/torch_interpolations

Interpolation routines in Pytorch.

Primary LanguagePythonApache License 2.0Apache-2.0

torch_interpolations

This package implements interpolation routines in PyTorch, making them GPU-capable and differentiable. The only interpolation routine supported so far is RegularGridInterpolator, from scipy.

Installation

Install the preview of PyTorch here: https://pytorch.org/. Ensure that you have torch version >= 1.7.0. Then navigate to the main directory of this repository and run:

$ python setup.py install

API

First, you construct a torch_interpolations.RegularGridInterpolator object by supplying it points (a list of torch Tensors) and values (a torch Tensor):

rgi = torch_interpolations.RegularGridInterpolator(points, values)

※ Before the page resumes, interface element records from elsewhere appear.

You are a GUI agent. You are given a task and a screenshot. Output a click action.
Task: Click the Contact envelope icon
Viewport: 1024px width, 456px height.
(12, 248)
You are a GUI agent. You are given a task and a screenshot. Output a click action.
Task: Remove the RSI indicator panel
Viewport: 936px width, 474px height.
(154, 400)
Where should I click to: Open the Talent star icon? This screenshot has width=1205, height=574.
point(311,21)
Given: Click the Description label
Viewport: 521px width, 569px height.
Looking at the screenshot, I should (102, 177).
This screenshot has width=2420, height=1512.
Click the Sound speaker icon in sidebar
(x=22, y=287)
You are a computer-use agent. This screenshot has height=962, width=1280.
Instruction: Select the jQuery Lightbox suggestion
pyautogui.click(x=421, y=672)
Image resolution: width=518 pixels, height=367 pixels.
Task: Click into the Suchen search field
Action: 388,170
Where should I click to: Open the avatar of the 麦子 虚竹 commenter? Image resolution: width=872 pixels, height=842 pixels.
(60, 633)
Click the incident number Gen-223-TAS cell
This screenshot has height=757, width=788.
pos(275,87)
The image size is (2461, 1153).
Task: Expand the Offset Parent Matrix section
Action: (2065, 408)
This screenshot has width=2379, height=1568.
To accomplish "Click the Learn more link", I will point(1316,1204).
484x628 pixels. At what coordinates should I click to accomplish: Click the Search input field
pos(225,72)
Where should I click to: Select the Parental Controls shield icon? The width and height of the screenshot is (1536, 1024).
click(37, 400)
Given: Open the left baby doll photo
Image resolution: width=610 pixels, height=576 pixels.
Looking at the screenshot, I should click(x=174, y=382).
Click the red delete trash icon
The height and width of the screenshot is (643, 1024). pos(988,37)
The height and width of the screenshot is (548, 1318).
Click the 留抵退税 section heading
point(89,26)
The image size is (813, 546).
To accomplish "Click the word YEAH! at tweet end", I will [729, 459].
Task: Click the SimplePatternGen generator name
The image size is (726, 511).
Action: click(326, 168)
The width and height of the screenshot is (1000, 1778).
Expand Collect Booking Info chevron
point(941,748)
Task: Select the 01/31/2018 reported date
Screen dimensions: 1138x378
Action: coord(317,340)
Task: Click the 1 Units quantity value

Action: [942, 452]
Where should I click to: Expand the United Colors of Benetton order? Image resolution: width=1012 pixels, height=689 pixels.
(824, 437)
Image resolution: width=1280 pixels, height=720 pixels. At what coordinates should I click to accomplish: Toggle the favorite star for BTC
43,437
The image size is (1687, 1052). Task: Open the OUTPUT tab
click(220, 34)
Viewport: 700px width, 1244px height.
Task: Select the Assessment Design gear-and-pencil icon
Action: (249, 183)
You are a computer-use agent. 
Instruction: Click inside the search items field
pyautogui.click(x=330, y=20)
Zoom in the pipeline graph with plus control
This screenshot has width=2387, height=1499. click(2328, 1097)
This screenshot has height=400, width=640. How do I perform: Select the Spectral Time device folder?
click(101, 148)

Then, to interpolate a set of points, you run:

rgi(points_to_interp)

where points_to_interp is a list of torch Tensors, each with the same shape.

Tests

First, install pytest:

pip install pytest

Then, from the main directory, run:

pytest .

Examples

To run the examples, first install the dependencies:

pip install scipy matplotlib

Then navigate to the examples folder. The examples are the basic example:

python basic_example.py

and the two-dimensional example:

python two_dimensional.py

Performance

We include a performance script in the perf/ folder. To run it, navigate to the perf/ folder, and run:

python perf.py

It compares the torch CPU and GPU implementations, and the scipy CPU implementation. The test case involves interpolating 4.5 million points on a 300 x 300 grid. The timing results on my machine (Intel i9-9980XE and Nvidia GeForce 1080 TI) are:

Interpolating 4500000 points on 300 by 300 grid
PyTorch took 146.812 +\- 7.167 ms
PyTorch Cuda took 14.799 +\- 6.816 ms
Scipy took 545.935 +\- 1.089 ms

So the torch GPU implementation is 20 times faster than the torch CPU implementation, which itself is twice as fast as the scipy implementation.

License

torch_interpolations carries an Apache 2.0 license.